Art. 7:23 leden 1-3 BW houden voor het begin van de verjaringstermijn uitdrukkelijk rekening met het geval dat de verkoper opzettelijk een onjuiste indruk over de eigenschappen van de zaak heeft gewekt. Gelet hierop, en mede in het licht van de parlementaire geschiedenis van art. 7:23 BW, weergegeven in de conclusie van de Advocaat-Generaal onder 3.10-3.19, is de verjaringstermijn van art. 7:23 lid 2 BW ook van toepassing op een vordering gebaseerd op bedrog waaraan feiten ten grondslag liggen die de stelling zouden rechtvaardigen dat de afgeleverde zaak niet aan de overeenkomst beantwoordt. De verjaringstermijn van art. 7:23 lid 2 BW is slechts niet van toepassing op een vordering wegens bedrog voor zover deze is onderbouwd met feiten die zelfstandig, dat wil zeggen los van de feiten die de toewijzing van een non-conformiteitsvordering kunnen dragen, bedrog opleveren. De onderdelen, die uitgaan van een andere rechtsopvatting, falen daarom.

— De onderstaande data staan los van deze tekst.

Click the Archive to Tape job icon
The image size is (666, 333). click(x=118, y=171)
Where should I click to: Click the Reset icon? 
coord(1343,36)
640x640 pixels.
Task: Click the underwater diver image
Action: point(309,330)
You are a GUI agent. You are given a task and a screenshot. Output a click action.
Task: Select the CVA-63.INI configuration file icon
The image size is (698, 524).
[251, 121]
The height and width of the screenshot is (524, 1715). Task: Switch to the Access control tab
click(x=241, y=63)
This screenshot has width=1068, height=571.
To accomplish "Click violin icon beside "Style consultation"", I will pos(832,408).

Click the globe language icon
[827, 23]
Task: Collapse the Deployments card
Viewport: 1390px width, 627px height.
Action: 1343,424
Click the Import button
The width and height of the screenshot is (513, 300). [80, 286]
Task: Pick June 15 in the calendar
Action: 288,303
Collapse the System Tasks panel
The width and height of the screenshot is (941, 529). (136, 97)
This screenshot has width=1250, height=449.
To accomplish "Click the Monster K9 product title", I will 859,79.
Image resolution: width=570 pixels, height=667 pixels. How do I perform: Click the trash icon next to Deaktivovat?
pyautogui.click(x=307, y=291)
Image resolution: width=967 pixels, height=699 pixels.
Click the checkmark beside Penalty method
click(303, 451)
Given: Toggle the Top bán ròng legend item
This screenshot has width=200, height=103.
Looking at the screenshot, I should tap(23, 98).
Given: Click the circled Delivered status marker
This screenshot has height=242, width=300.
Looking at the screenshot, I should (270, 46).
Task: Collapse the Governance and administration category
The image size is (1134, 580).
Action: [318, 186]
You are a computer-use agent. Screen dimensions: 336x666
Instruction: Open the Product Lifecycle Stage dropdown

De klacht van onderdeel 1C kan niet tot cassatie leiden. Dit behoeft, gezien art. 81 lid 1 RO, geen nadere motivering nu die klacht niet noopt tot beantwoording van rechtsvragen in het belang van de rechtseenheid of de rechtsontwikkeling.
4 Beslissing
De Hoge Raad:
verwerpt het beroep;
veroordeelt MBS in de kosten van het geding in cassatie, tot op deze uitspraak aan de zijde van [verweerder] c.s. begroot op € 6.590,34 aan verschotten en € 2.200,-- voor salaris.
Dit arrest is gewezen door de vice-president C.A. Streefkerk als voorzitter en de raadsheren A.H.T. Heisterkamp, G. Snijders, T.H. Tanja-van den Broek en C.E. du Perron, en in het openbaar uitgesproken door de raadsheer T.H. Tanja-van den Broek op 17 november 2017.